The liberal leftist idea that the rest of the world is some sort of hell hole from which all the inhabitants need to be saved is beyond patronising. Further, the idea that Ireland can become some sort of sanctuary for the billions of people who live in these regions of the world is beyond irrational.

But the liberal left are driven by ideas and don’t recognise limits. Or rather, they don’t recognise limits when their aims are concerned, for if it is any other problem that affects ordinary people, we’ll hear that there is no budget for it, or there is some rare snail that will be impacted and whose concerns matter more than those of human beings.

These elites have infinite desires and refuse to recognise that there are finite resources. This is the clash that is ongoing between the working class communities of Ireland and the middle class virtue signallers and social engineers that drive all social issues.

But humanitarian aid seems to be only part of the official reason for this policy. There is a constant refrain from the media and political class that we need workers. Who is saying this loudest? Well, if we look at the statements of the hierarchy of social planners, this message is coming all the way from the European superstate otherwise known as the EU.

          “Ireland Is Looking for Foreign Workers to Fill in These Jobs”, the headline blares. 

This message and the policies associated with it are, of course, embraced by the Mamaluks that make up Ireland’s elites. Ireland is increasingly a space resource for EU planners.

 Some people might have noticed that an awful lot of these never-ending wars that supply us with our much needed workers have the colonial hands of the west, including EU states and the USA, deep in their root cause. It seems to benefit globalist planners at both ends; for those involved in the arms racket and those requiring  “much needed” cheap labour.

For years, we were told that Ireland has a housing crisis that is determined by an inability to match supply with demand. Environmental issues, and a lack of builders, and zoning regulations, and a million miles of red tape just mean that when it comes to housing their hands are tied and there’s nothing that can be done. That’s what the great and good tell us.

You can’t even take matters into your own hands if you have the initiative to do so. Recent regulations have determined that lone builds are no longer to be permitted. So, for instance, if a farmer wants to give a half acre to a child to build a house on, in the community they grew up in and have ties to, that child won’t be able to build on it.

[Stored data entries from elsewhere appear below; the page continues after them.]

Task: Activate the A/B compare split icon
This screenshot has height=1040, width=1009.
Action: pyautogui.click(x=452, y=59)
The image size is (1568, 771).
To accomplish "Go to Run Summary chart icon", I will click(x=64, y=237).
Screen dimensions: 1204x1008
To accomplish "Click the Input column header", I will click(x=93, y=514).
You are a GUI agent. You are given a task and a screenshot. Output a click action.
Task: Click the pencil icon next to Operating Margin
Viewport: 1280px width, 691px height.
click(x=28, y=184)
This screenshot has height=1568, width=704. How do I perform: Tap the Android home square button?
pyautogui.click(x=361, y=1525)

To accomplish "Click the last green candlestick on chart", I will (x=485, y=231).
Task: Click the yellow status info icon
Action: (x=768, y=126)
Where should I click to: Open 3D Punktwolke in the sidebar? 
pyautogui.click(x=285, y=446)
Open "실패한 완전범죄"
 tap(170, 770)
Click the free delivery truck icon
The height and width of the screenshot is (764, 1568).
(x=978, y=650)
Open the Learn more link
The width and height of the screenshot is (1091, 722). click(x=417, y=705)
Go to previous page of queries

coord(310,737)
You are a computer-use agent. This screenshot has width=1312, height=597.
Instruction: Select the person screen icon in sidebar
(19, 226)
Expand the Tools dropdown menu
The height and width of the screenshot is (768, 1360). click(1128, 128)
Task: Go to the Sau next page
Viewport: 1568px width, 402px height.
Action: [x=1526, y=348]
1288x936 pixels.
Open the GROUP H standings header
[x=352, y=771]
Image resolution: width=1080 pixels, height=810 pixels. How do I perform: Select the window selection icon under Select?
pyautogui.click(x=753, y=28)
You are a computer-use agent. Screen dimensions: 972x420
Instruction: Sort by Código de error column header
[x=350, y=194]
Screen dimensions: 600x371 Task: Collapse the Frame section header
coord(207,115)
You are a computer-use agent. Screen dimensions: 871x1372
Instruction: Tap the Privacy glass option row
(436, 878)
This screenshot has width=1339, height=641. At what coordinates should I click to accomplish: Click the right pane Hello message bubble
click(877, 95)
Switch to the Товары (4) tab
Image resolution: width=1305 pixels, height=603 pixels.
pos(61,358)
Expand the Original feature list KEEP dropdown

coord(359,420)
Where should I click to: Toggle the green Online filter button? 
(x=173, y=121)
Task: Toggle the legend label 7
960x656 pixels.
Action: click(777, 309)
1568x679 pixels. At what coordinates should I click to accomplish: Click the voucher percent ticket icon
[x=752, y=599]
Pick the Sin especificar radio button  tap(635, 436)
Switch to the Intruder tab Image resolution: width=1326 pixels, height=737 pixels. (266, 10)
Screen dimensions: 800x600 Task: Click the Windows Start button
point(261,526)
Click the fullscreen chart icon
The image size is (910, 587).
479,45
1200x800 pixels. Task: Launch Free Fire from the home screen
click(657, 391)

However, now, because we have a real emergency – you know one that effects people from somewhere else – much of the obstructions to building houses seem to have melted away.

Houses are suddenly flying up. In Cavan, for instance, 30 modular homes are to be built by April at a cost of €280,000 each.

 They say that these homes are for Ukrainians, but are they all just for Ukrainians or will the residents be the same mix we see in every centre that is taking in migrants around the country right now? I mean, By that I mean, are they actually for people fleeing a present war or will they mainly be filled by people who responded to Minister O’Gorman’s open invite?

It’s no wonder the working class and rural communities of Ireland don’t trust our government.